Work task >> Output the data exactly, with every line intact.

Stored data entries
════
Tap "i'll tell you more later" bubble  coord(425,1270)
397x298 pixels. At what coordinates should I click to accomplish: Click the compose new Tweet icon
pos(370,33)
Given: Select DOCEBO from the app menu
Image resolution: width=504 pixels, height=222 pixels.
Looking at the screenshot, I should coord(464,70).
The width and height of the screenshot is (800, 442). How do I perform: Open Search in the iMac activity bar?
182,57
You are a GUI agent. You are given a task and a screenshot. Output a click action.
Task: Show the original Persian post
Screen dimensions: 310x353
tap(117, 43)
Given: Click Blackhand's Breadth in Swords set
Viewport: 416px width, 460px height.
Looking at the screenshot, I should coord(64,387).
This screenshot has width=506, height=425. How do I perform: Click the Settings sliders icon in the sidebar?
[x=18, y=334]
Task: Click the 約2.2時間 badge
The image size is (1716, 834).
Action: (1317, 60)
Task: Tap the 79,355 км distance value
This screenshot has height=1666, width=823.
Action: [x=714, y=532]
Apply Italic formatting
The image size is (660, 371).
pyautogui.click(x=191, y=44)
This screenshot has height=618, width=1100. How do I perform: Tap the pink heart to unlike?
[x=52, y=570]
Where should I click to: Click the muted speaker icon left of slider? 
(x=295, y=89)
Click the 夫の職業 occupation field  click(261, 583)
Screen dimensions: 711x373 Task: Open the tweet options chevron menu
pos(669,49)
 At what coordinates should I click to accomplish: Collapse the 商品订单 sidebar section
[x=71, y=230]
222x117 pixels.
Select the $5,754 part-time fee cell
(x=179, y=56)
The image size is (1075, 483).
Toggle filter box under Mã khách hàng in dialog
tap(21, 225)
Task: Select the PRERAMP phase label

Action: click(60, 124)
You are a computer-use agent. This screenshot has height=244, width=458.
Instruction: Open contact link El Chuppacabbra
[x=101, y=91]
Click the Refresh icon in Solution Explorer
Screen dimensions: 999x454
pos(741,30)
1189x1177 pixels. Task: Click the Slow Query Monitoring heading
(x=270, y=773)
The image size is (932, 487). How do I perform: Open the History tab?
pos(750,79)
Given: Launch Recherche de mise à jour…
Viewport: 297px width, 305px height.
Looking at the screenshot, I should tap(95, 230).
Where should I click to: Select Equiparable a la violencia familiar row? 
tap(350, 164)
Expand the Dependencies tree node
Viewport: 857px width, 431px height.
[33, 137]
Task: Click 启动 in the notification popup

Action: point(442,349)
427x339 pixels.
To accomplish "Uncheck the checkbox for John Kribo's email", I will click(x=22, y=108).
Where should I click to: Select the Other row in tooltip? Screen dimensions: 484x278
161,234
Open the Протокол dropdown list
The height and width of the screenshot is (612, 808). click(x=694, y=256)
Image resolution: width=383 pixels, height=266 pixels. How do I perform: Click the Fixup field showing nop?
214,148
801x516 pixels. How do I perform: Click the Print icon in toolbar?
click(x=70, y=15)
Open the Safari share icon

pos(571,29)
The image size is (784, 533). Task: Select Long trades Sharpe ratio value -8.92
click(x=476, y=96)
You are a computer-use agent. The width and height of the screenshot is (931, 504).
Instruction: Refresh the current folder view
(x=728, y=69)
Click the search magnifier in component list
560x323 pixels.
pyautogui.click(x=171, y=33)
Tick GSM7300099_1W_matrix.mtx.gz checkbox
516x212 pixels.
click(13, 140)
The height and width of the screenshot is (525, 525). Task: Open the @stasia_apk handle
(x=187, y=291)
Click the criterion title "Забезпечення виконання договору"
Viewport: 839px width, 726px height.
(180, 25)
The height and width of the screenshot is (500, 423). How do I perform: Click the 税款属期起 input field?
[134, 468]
════
Answer space >>
Tap "i'll tell you more later" bubble  coord(425,1270)
397x298 pixels. At what coordinates should I click to accomplish: Click the compose new Tweet icon
pos(370,33)
Given: Select DOCEBO from the app menu
Image resolution: width=504 pixels, height=222 pixels.
Looking at the screenshot, I should coord(464,70).
The width and height of the screenshot is (800, 442). How do I perform: Open Search in the iMac activity bar?
182,57
You are a GUI agent. You are given a task and a screenshot. Output a click action.
Task: Show the original Persian post
Screen dimensions: 310x353
tap(117, 43)
Given: Click Blackhand's Breadth in Swords set
Viewport: 416px width, 460px height.
Looking at the screenshot, I should coord(64,387).
This screenshot has width=506, height=425. How do I perform: Click the Settings sliders icon in the sidebar?
[x=18, y=334]
Task: Click the 約2.2時間 badge
The image size is (1716, 834).
Action: (1317, 60)
Task: Tap the 79,355 км distance value
This screenshot has height=1666, width=823.
Action: [x=714, y=532]
Apply Italic formatting
The image size is (660, 371).
pyautogui.click(x=191, y=44)
This screenshot has height=618, width=1100. How do I perform: Tap the pink heart to unlike?
[x=52, y=570]
Where should I click to: Click the muted speaker icon left of slider? 
(x=295, y=89)
Click the 夫の職業 occupation field  click(261, 583)
Screen dimensions: 711x373 Task: Open the tweet options chevron menu
pos(669,49)
 At what coordinates should I click to accomplish: Collapse the 商品订单 sidebar section
[x=71, y=230]
222x117 pixels.
Select the $5,754 part-time fee cell
(x=179, y=56)
The image size is (1075, 483).
Toggle filter box under Mã khách hàng in dialog
tap(21, 225)
Task: Select the PRERAMP phase label

Action: click(60, 124)
You are a computer-use agent. This screenshot has height=244, width=458.
Instruction: Open contact link El Chuppacabbra
[x=101, y=91]
Click the Refresh icon in Solution Explorer
Screen dimensions: 999x454
pos(741,30)
1189x1177 pixels. Task: Click the Slow Query Monitoring heading
(x=270, y=773)
The image size is (932, 487). How do I perform: Open the History tab?
pos(750,79)
Given: Launch Recherche de mise à jour…
Viewport: 297px width, 305px height.
Looking at the screenshot, I should tap(95, 230).
Where should I click to: Select Equiparable a la violencia familiar row? 
tap(350, 164)
Expand the Dependencies tree node
Viewport: 857px width, 431px height.
[33, 137]
Task: Click 启动 in the notification popup

Action: point(442,349)
427x339 pixels.
To accomplish "Uncheck the checkbox for John Kribo's email", I will click(x=22, y=108).
Where should I click to: Select the Other row in tooltip? Screen dimensions: 484x278
161,234
Open the Протокол dropdown list
The height and width of the screenshot is (612, 808). click(x=694, y=256)
Image resolution: width=383 pixels, height=266 pixels. How do I perform: Click the Fixup field showing nop?
214,148
801x516 pixels. How do I perform: Click the Print icon in toolbar?
click(x=70, y=15)
Open the Safari share icon

pos(571,29)
The image size is (784, 533). Task: Select Long trades Sharpe ratio value -8.92
click(x=476, y=96)
You are a computer-use agent. The width and height of the screenshot is (931, 504).
Instruction: Refresh the current folder view
(x=728, y=69)
Click the search magnifier in component list
560x323 pixels.
pyautogui.click(x=171, y=33)
Tick GSM7300099_1W_matrix.mtx.gz checkbox
516x212 pixels.
click(13, 140)
The height and width of the screenshot is (525, 525). Task: Open the @stasia_apk handle
(x=187, y=291)
Click the criterion title "Забезпечення виконання договору"
Viewport: 839px width, 726px height.
(180, 25)
The height and width of the screenshot is (500, 423). How do I perform: Click the 税款属期起 input field?
[134, 468]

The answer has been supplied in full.